Another area in your life is absolution. Absolution is when you are told “It’s okay beta, it’s alright. I forgive you.” Those are words that we need to hear. We need to hear I am forgiven. And when I do something wrong, mummy always says “Wait till daddy comes home”. Mummy always says “dad is going to be very upset about this”. But when dad addresses the issue, and he executes punishment or reprimands or correction, and then after that he says “Come, let me give you a hug”, and you do something wrong or you do something stupid, your dad corrects you and then he completes that process with saying “I forgive you, come” and he restores that love.

If that process is not complete, if you’ve had a father that just looked at you with that look saying “you’ll never be good enough” or a father just walked away and you don’t know what he’s thinking, a father who never closed the deal, a father who left you hanging, a father who didn’t give you that final closure of saying “I forgive you”, that is absolution. Absolution is when a father executes forgiveness and tells you “This will not come up again. You’re free to go.” That is something that leaves a lot of people wanting more correction.
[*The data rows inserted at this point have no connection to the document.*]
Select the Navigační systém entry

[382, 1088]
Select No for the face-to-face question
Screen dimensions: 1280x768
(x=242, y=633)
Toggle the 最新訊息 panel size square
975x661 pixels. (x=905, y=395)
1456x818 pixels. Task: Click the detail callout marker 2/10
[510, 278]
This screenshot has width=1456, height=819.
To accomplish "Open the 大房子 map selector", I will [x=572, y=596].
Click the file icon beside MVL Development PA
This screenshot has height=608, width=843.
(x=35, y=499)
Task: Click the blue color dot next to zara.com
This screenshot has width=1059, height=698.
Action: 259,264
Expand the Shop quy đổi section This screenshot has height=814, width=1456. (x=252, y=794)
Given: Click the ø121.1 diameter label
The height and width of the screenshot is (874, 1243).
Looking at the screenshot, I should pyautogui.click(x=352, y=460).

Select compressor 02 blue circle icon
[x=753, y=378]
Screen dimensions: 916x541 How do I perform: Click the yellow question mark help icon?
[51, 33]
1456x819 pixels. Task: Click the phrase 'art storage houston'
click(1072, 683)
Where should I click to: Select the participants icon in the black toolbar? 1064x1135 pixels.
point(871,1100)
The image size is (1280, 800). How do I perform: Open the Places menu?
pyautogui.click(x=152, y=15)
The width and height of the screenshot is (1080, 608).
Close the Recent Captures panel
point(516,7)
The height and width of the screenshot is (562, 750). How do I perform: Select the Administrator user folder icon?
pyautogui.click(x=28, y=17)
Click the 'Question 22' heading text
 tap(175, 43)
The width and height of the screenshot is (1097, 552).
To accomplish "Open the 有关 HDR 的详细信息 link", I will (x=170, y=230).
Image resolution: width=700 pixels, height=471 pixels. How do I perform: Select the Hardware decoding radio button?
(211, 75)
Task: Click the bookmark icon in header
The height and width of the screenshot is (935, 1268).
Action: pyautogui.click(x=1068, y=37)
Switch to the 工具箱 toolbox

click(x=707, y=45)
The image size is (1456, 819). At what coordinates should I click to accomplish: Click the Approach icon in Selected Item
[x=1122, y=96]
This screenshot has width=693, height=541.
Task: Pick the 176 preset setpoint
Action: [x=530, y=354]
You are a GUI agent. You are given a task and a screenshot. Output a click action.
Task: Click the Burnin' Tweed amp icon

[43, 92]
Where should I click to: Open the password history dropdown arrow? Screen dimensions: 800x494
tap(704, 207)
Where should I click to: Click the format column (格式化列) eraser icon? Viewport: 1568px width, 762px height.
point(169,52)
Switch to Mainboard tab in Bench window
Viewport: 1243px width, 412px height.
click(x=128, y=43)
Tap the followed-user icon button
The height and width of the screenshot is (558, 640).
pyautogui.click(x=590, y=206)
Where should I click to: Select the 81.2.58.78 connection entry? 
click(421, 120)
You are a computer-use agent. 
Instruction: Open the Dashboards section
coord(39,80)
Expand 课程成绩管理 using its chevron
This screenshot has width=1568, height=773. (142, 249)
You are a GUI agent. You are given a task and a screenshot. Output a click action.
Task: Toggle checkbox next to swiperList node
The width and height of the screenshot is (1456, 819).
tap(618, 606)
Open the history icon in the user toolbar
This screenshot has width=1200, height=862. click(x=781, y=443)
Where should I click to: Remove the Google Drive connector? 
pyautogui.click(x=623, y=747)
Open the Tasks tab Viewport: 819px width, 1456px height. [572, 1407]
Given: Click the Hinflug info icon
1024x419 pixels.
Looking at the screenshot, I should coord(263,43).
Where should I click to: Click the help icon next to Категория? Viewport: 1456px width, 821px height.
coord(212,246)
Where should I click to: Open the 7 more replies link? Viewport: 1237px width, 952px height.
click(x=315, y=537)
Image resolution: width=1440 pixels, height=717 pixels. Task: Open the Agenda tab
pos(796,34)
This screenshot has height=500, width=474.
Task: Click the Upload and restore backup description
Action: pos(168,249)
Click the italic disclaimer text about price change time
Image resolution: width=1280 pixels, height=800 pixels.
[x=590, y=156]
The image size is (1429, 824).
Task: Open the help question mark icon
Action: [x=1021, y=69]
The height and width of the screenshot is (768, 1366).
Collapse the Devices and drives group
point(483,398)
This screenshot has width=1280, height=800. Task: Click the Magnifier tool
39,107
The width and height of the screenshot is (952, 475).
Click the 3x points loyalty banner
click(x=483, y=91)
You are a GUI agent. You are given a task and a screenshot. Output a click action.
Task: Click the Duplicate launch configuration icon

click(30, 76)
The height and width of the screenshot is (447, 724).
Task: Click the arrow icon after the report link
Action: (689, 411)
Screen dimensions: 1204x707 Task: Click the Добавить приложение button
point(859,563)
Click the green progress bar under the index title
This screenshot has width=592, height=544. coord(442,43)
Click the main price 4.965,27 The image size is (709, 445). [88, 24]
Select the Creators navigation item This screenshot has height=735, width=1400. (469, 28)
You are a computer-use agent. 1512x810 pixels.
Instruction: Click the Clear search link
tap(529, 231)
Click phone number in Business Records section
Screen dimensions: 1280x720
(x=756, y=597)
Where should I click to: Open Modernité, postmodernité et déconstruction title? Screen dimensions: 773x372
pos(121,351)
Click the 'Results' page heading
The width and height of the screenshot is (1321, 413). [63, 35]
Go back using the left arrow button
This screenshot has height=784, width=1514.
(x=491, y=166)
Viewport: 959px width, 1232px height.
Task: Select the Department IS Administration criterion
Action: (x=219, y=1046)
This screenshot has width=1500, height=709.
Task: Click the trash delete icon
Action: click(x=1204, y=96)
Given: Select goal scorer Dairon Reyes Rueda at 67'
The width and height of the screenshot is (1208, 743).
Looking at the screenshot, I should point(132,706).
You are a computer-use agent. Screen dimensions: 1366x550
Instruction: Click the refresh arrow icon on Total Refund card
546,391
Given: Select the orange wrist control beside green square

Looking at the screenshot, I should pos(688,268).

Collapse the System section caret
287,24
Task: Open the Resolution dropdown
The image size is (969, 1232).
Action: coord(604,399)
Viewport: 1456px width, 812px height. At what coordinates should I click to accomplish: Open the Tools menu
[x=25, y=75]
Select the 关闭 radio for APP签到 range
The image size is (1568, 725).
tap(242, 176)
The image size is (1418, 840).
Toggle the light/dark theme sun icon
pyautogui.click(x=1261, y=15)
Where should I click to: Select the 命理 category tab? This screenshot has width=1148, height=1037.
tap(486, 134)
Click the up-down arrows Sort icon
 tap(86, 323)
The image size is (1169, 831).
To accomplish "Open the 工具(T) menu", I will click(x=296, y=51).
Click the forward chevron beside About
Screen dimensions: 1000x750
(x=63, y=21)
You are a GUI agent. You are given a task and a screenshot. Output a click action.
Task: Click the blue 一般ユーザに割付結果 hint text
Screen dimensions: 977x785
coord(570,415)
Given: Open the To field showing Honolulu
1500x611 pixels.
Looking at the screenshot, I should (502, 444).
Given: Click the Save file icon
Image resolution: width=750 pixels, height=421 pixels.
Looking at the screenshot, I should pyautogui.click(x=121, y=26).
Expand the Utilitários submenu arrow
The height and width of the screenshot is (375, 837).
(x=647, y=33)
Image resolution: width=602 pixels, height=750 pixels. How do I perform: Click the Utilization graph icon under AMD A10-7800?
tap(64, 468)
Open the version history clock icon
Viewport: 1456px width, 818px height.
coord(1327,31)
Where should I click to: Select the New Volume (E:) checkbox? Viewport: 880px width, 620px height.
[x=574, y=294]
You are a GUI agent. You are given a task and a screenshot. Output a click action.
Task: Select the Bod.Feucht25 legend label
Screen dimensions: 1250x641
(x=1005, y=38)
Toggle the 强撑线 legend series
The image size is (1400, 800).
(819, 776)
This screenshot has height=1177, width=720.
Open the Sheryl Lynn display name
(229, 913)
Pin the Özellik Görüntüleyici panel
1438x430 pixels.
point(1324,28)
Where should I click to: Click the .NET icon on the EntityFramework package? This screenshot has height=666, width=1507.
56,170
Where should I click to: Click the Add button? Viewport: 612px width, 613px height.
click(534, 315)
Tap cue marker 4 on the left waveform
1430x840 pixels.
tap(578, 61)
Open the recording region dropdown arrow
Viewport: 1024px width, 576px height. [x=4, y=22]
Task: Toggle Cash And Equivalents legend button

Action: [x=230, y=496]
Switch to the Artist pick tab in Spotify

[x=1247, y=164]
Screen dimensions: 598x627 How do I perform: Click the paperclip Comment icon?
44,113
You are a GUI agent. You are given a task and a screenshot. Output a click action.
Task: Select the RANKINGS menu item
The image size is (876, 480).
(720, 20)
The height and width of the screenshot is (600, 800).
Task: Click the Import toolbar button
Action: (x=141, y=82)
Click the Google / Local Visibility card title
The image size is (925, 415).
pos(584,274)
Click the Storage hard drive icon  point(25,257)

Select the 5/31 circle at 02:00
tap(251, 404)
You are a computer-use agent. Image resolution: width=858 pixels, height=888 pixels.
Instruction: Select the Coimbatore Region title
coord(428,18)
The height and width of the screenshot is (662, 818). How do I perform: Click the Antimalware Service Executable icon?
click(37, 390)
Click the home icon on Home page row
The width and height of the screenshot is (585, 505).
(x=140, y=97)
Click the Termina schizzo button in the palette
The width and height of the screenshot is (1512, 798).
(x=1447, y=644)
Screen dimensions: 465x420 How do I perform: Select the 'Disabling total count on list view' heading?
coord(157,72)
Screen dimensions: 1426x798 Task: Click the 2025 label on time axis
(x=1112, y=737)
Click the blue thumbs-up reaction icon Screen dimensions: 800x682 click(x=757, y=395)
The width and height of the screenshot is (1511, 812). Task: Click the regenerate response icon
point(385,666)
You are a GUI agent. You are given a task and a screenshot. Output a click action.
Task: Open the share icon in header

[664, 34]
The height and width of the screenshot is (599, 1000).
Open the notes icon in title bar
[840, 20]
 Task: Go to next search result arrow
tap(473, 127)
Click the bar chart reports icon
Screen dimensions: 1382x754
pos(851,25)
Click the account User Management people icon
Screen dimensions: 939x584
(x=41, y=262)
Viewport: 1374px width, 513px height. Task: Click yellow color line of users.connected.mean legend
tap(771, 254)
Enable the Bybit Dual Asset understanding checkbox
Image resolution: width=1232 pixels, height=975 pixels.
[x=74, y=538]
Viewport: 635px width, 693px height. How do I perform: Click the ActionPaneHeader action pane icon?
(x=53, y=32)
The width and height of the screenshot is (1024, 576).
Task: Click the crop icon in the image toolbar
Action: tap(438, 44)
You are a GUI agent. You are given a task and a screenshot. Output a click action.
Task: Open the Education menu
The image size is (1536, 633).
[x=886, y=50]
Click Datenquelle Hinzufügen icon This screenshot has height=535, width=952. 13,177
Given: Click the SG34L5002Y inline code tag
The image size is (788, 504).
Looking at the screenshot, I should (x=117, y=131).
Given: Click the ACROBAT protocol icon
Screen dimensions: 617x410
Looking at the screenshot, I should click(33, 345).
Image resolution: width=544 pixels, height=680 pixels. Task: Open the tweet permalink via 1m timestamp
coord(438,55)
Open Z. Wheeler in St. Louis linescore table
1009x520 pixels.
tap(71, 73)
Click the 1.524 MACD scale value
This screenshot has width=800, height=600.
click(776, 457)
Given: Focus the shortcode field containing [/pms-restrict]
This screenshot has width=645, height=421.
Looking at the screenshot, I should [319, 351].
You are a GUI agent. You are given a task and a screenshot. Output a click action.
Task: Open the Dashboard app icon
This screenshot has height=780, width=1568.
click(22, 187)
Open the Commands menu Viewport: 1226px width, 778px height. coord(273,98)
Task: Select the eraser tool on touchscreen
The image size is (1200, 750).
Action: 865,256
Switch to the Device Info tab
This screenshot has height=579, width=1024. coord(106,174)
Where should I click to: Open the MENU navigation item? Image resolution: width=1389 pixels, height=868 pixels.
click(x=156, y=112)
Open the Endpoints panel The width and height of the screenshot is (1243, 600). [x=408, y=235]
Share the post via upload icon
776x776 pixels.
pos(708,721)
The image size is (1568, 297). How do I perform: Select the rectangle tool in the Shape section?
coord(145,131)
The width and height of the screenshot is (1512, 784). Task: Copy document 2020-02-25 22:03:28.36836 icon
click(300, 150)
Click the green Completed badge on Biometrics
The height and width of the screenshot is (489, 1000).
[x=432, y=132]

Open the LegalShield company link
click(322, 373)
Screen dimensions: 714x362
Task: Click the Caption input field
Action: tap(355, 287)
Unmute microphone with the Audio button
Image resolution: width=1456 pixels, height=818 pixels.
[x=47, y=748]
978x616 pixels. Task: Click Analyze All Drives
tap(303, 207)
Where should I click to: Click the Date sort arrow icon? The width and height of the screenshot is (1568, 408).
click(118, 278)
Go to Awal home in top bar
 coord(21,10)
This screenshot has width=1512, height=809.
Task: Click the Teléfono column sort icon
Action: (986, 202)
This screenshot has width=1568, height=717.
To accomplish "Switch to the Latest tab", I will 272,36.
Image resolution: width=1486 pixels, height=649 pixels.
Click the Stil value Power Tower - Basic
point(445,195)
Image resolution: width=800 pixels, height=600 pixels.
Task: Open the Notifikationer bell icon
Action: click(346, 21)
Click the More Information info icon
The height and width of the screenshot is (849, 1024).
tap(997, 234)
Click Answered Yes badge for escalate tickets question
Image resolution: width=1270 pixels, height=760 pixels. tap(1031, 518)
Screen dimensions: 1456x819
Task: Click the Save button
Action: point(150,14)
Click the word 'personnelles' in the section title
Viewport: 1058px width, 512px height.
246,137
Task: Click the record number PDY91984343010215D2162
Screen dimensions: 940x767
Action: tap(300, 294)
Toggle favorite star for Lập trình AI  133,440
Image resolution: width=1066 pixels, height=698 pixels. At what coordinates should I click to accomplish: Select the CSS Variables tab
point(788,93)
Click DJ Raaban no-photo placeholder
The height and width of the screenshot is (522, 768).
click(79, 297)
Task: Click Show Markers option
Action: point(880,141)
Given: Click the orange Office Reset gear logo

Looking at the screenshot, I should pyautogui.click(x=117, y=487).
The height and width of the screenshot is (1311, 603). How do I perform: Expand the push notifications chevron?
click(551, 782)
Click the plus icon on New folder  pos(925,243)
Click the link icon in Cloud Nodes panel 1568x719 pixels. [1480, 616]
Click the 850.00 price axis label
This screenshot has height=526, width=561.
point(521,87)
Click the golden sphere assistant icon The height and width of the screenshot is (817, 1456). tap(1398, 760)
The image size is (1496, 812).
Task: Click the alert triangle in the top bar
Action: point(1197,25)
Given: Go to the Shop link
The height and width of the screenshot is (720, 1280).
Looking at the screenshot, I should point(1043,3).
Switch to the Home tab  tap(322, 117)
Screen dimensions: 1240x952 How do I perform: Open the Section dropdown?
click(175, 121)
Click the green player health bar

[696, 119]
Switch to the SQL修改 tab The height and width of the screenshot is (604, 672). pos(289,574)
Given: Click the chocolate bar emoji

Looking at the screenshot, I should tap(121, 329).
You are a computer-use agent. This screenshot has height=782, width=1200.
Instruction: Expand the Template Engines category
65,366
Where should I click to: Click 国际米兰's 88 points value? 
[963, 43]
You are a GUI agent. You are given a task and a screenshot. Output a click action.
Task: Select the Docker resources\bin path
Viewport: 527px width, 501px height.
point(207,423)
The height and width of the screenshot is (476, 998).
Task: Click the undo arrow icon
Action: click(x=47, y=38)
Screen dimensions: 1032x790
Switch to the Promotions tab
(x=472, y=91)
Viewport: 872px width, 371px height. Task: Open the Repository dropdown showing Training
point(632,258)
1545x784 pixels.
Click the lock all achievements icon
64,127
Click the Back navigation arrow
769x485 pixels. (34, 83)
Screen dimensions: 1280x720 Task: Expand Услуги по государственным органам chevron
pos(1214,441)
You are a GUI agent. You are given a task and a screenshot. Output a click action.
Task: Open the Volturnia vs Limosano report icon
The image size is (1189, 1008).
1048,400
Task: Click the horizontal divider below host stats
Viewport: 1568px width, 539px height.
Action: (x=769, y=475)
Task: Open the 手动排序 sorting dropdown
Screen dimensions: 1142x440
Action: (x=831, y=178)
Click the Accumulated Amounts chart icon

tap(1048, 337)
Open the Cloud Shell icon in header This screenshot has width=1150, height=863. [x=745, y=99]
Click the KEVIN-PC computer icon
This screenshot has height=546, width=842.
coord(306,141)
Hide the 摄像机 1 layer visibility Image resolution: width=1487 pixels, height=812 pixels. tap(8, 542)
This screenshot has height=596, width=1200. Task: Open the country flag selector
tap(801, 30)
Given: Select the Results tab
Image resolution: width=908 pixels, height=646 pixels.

So, you see young boys getting up to more mischief because actually what they want is that full process. You see young juveniles or you see teenagers being more rebellious. Actually, what they want is the end product, a make up of that entire story. They want to be corrected, they desperately want to be corrected, and fathers don’t do that, so therefore…and many fathers don’t have the guts to correct, they don’t have the love to correct. And God says, ‘When a father loves his son, he corrects his son’ (Hebrews 12:6). So, it’s a love issue. Again, God wants to go the distance and complete that story for you.


But let me tell you the good news. There isn’t any area where you are broken or hurting or damaged because of the absence of your father, there isn’t any area that God cannot heal. God can heal. God can replace that, not with another person, but by Himself. He can replace that, He can heal that, He can measure up and He can go further than any father has ever gone, to bring you back and restore in you what has been lost. That is the miracle of Jesus. That is what Jesus can do for you. Cause Jesus says, “I have come and all that the Father, all who the Father draws to me, I will in no wise cast out. I will not lose anyone that the Father has given to me and I will bring them back to the Father.” That’s what Jesus is all about. To follow Jesus is to get back to the Father. The only Father who’s ever really loved you, the only Father who knows exactly what you need. And no matter how much has been robbed of you or stolen from you or kept from you, God can reimburse.